通訳部分、要旨は山田勝美『全釈論語』に準拠。感想は私的解釈。

學而篇15

〈通訳〉

子貢の言葉、「貧乏でも人に対してへつらわず、富んでも人におごらない人は(本当に尊敬すべき人だと思いますが)いかがでしょう」。先生が答えられた。「まずかなりの人物だろうな。だが、貧乏の中でも道を楽しみ、富んでもなお礼を心から愛する人には、まだまだ及ばないね」。すると子貢が言った。「詩経に『骨や角をまず刃物で切って、それから更に磨きをかけるように(*切磋琢磨)』とありますが、あれはこのこと(修養には限りがない)ということを言っているのですね」。先生が言われた。「賜よ、それでこそ共に詩経を語る資格があるのだ。打てば響く、とは全くお前のことだよ」。

〈要旨〉

修養の厳しさについて孔子が子貢に語っている。

〈感想〉

君子は貧乏であろうと、富んでいようと、己の環境に左右されず、「仁」の心を常に持ちながら生活するということを言っているのだろう。

「貧乏の中でも道を楽しみ」とはどの様な意味であろうか?人はたいてい貧しくなると、精神的な余裕がなくなる。それは当然のことである。日々をどう生活するかということだけしか考えられなくなる。楽しみは無くなり、喜びも希望も無くなる。富んでいた者が貧しくなったならば、なおさら自分の生活や今の状況に不満を感じるだろう。また、困窮が更に進むと、諦めや無気力が支配するようになる。貧しさというものは経済的なものだけをひっ迫するのではない。貧しさは、人の人間性・社会性・尊厳を奪う。

しかし、その貧しさの中で「仁」という道を見出すことが出来たらどうだろう。貧しさの中で「仁」の道に生きることが出来たならば、焦りは無くなり、心に余裕が生まれる。正に「仁」の心を持つ人はたとえ貧しさの中であっても、「仁」という道に生きることを楽しむことが出来るのだろう。経済的に貧しくても、精神的には何者よりも豊かであるということだろう。「仁」は貧しさがもたらす人間性・尊厳の剥奪に打ち勝つ力がある。いや打ち勝つというよりも、環境によって左右されないというべきか。あらゆる環境あっても「仁」に生きる人の心からは人間性・尊厳が失われることはない。
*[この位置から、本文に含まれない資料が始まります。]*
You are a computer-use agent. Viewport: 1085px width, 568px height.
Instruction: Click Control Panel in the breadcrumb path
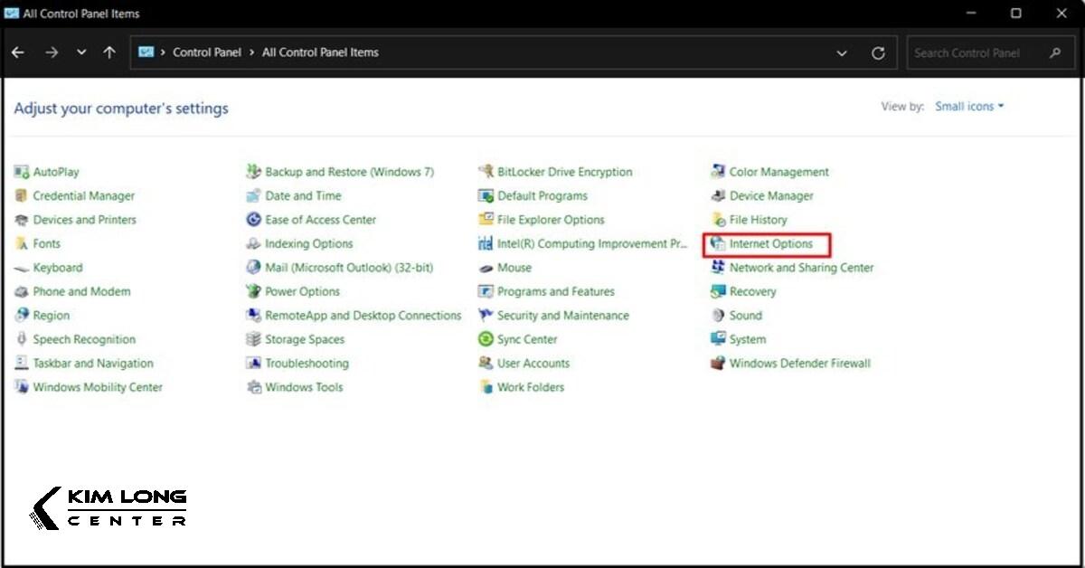(x=207, y=52)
「富んでもなお礼を心から愛する」。人は経済的に富むと、まるで自分が偉くなったかのように錯覚する。自分は何者よりも力があり、金があれば大抵のことは解決できると勘違いしてしまう。経済的な成功によって、自分という存在、人間性までも高まったかのような思い上がりが生まれる。一見余裕と見えそうなものであるが、それは単なる見せかけのものである。豊かになっても、精神的にはむしろ貧しくなる一方である。経済的に豊かになったものは、己の富を失わないか常に不安である。富んだ者はその不安から逃れられない。自惚れが増大するのと同じように、失うことへの恐怖も増大する。この様な生き方には、本当の意味での余裕・豊かさ・自由はない。

「富んでもなお礼を心から愛する」人というのは、「仁」の心を持ち、「仁」の具体的表れである「礼」、即ち「仁」の実践を心から愛する者であると言える。これは「貧乏の中でも道を楽しみ」の教えと同じ内容である。「仁」の心を持つ人は、富んでいようと貧乏であろうと、環境によって左右されることはない。「仁」に生きるとは、本当の意味での豊かさ・自由さに生きるということだろう。富むことで入り込んでくる誘惑に付け入る隙を与えない。環境に左右されない全人的な豊かさに生きるということが「仁」生きるということ、即ち道を楽しみ「礼」を心から愛するということだろうか。